### TASK ITEM
The answer should contain only the lines from the beginning of the entries through the line that holds "Uncheck the Иномарки group checkbox", given again exactly, with no pictures.

** Opening RECORD SET block **

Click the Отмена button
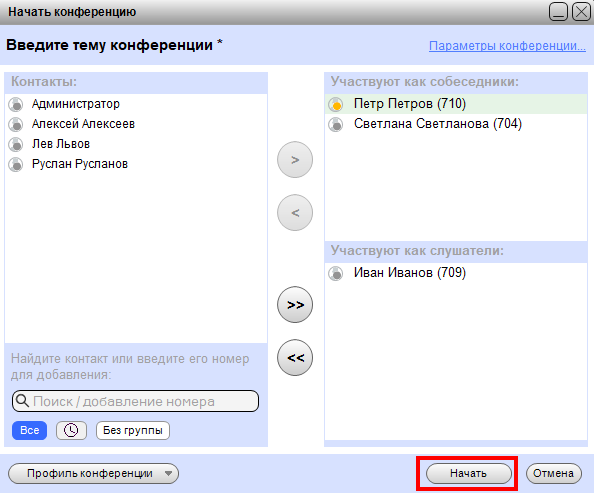This screenshot has height=493, width=594. [553, 473]
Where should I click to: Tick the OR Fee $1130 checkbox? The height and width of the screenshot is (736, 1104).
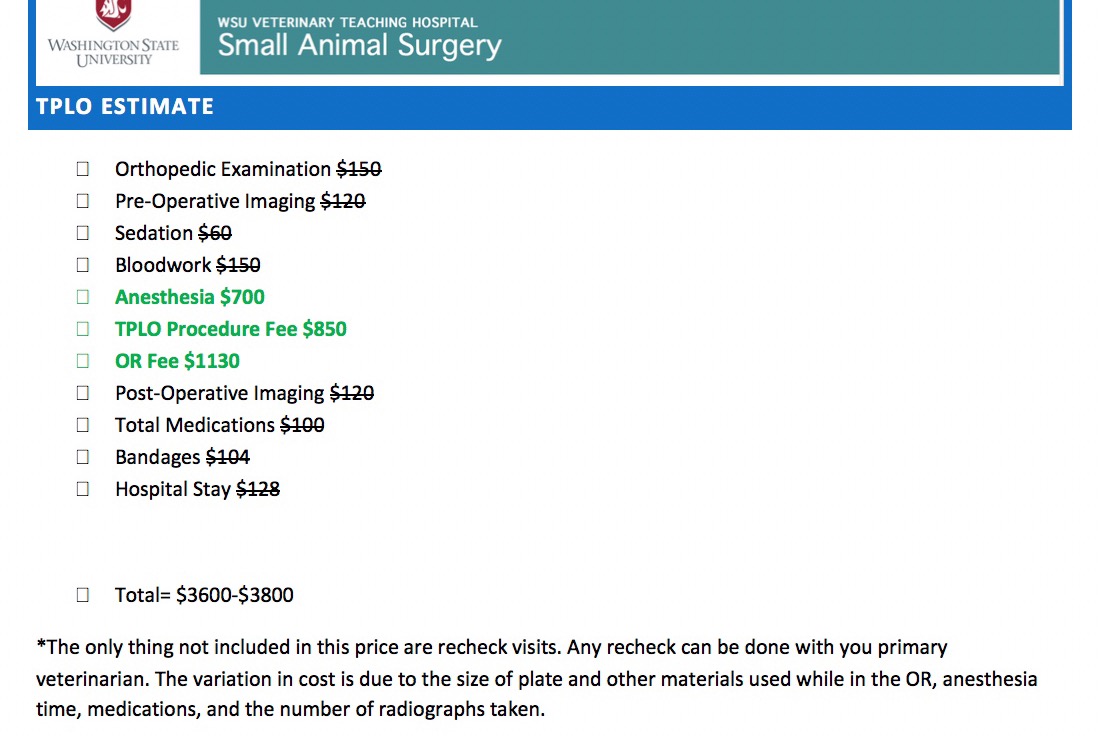coord(82,361)
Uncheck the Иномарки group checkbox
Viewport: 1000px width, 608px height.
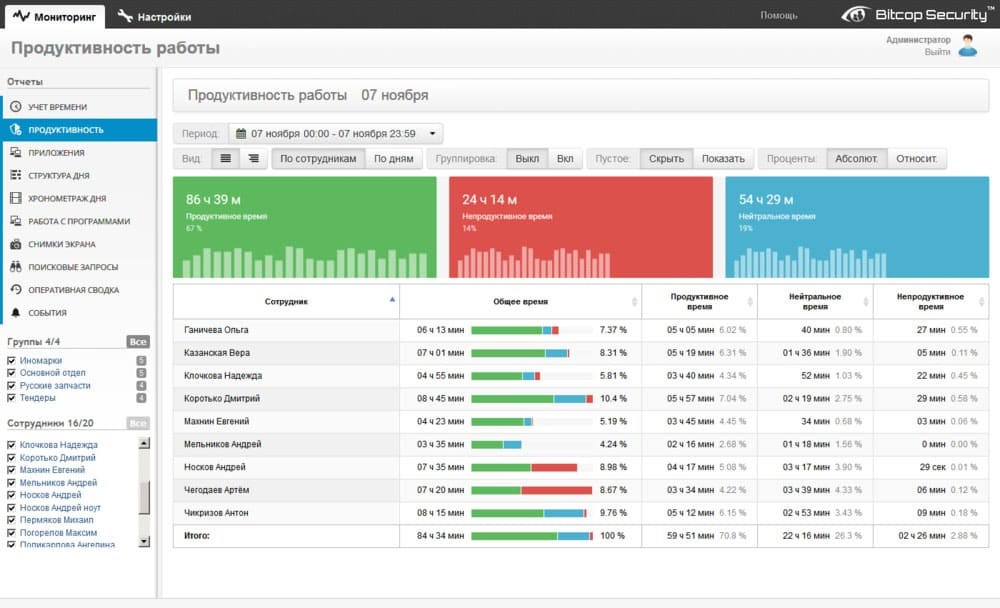(11, 361)
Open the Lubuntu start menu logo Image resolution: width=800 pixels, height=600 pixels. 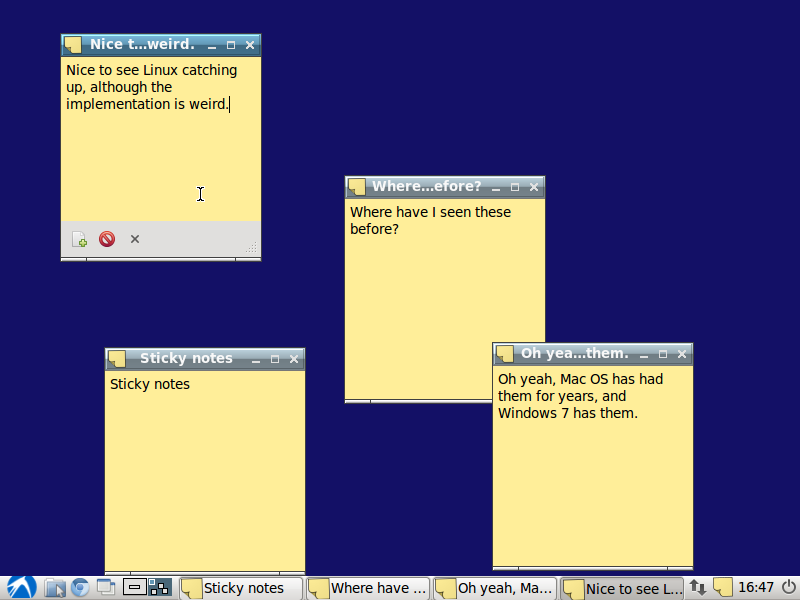coord(21,588)
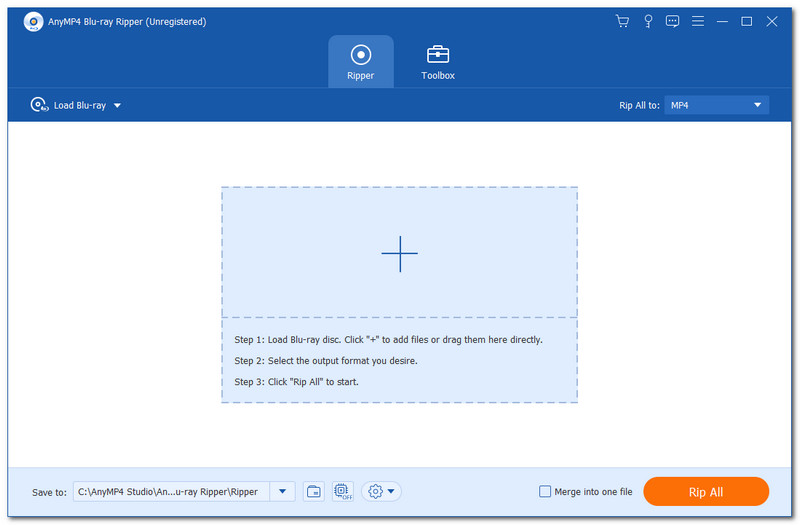The height and width of the screenshot is (525, 800).
Task: Open the Save to path dropdown arrow
Action: click(282, 491)
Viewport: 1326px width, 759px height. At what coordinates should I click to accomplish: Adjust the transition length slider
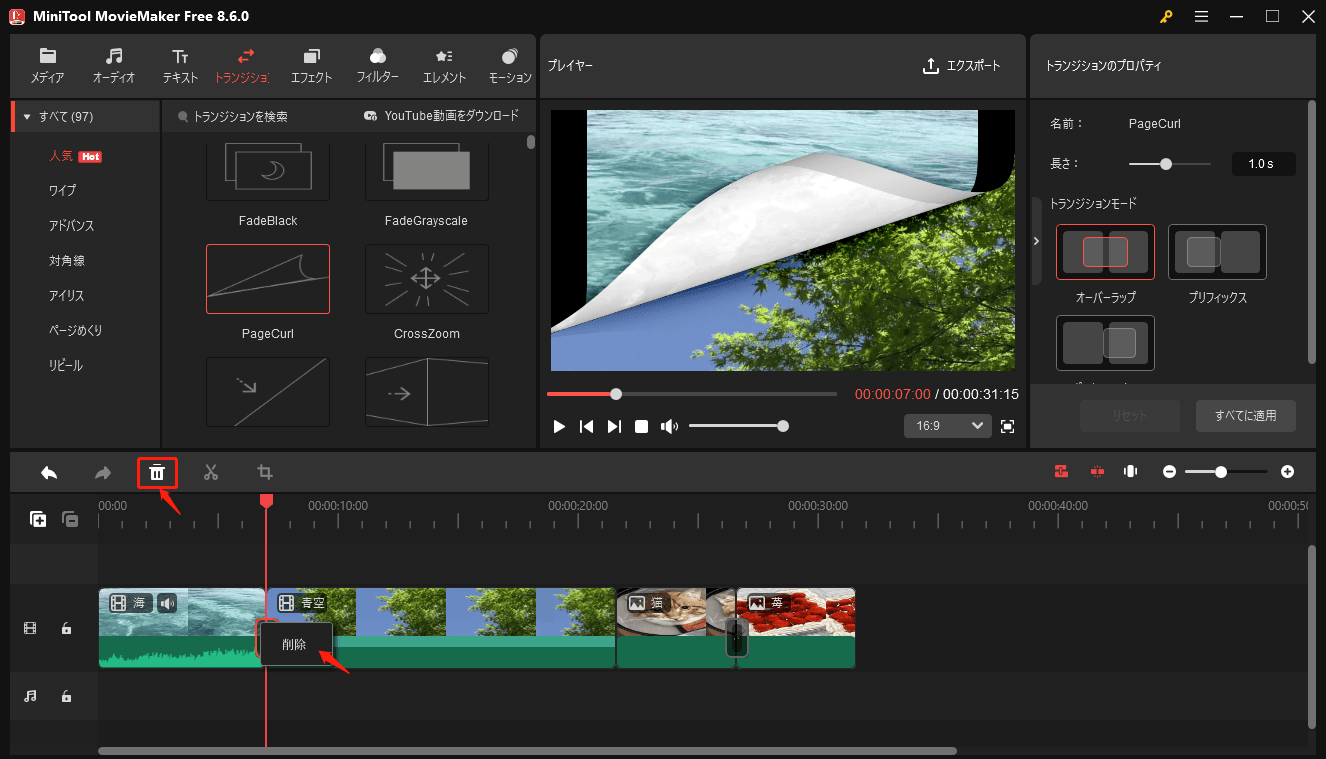pos(1165,163)
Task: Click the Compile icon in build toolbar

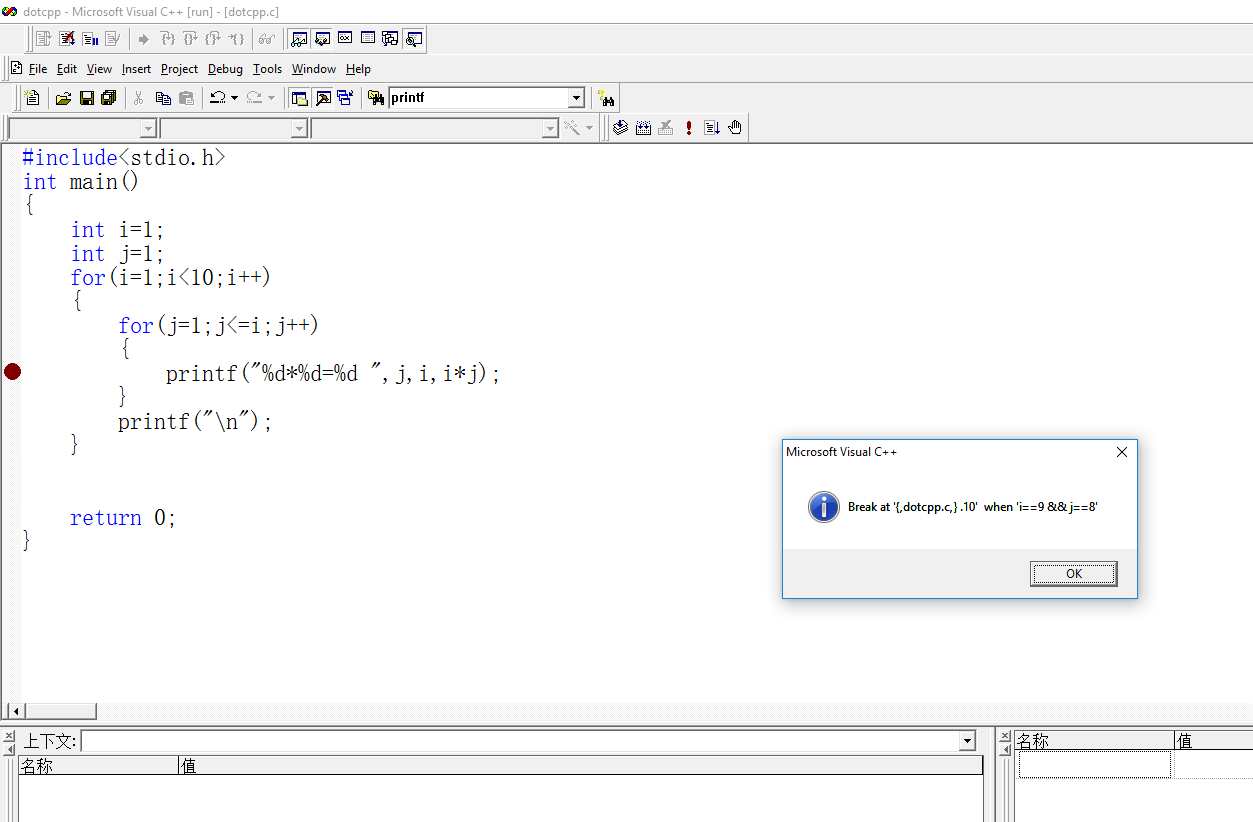Action: (x=620, y=128)
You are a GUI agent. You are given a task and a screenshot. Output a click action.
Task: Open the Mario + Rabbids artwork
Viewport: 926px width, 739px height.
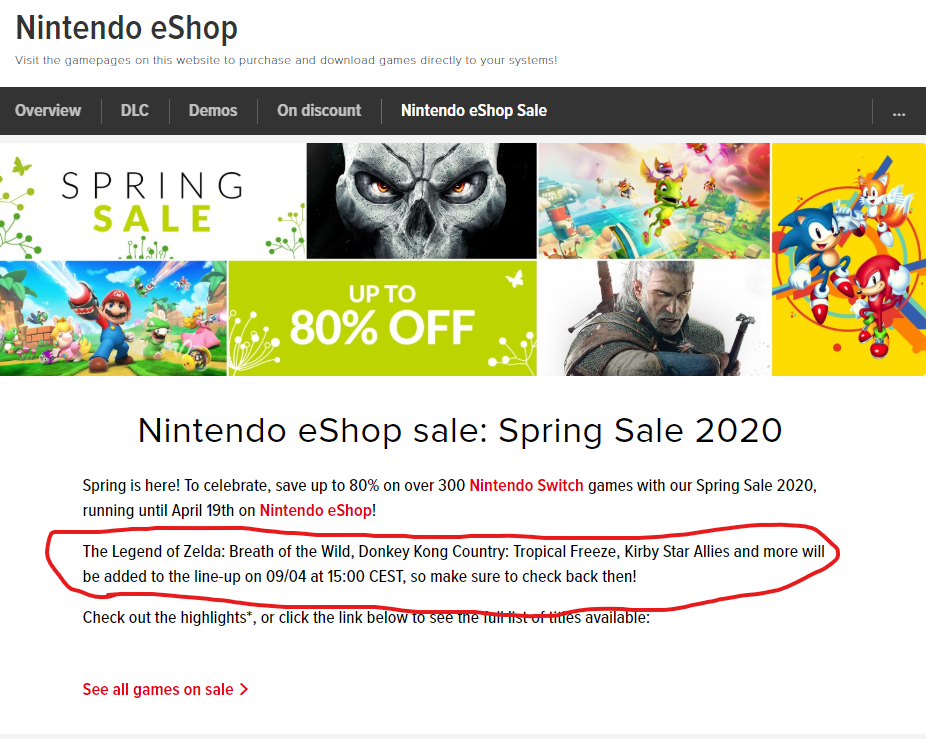113,318
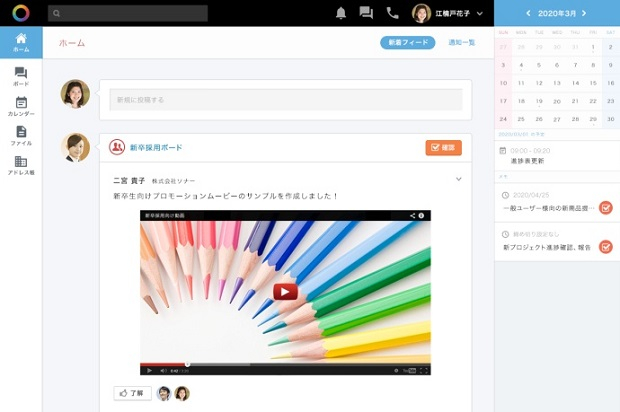The width and height of the screenshot is (620, 412).
Task: Open the ファイル (Files) sidebar icon
Action: [x=21, y=135]
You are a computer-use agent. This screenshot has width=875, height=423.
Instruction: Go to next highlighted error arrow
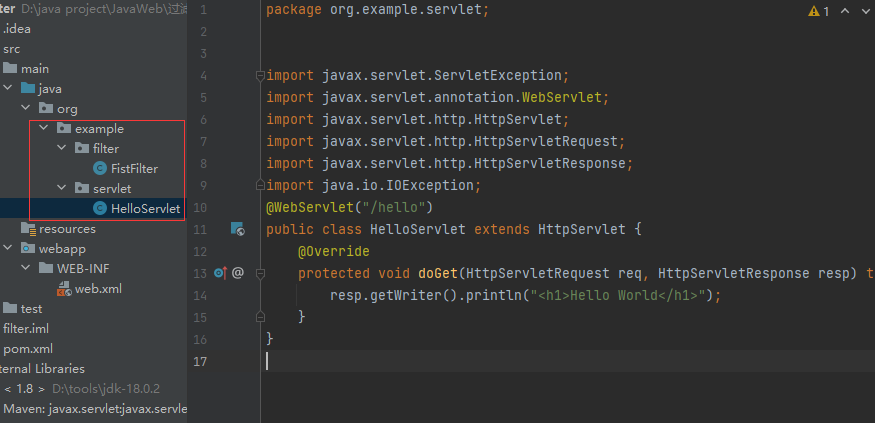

** Closing RECORD SET block **

### WRITTEN REPLY
Click the Отмена button
This screenshot has height=493, width=594. [553, 473]
Where should I click to: Tick the OR Fee $1130 checkbox? The height and width of the screenshot is (736, 1104).
coord(82,361)
Uncheck the Иномарки group checkbox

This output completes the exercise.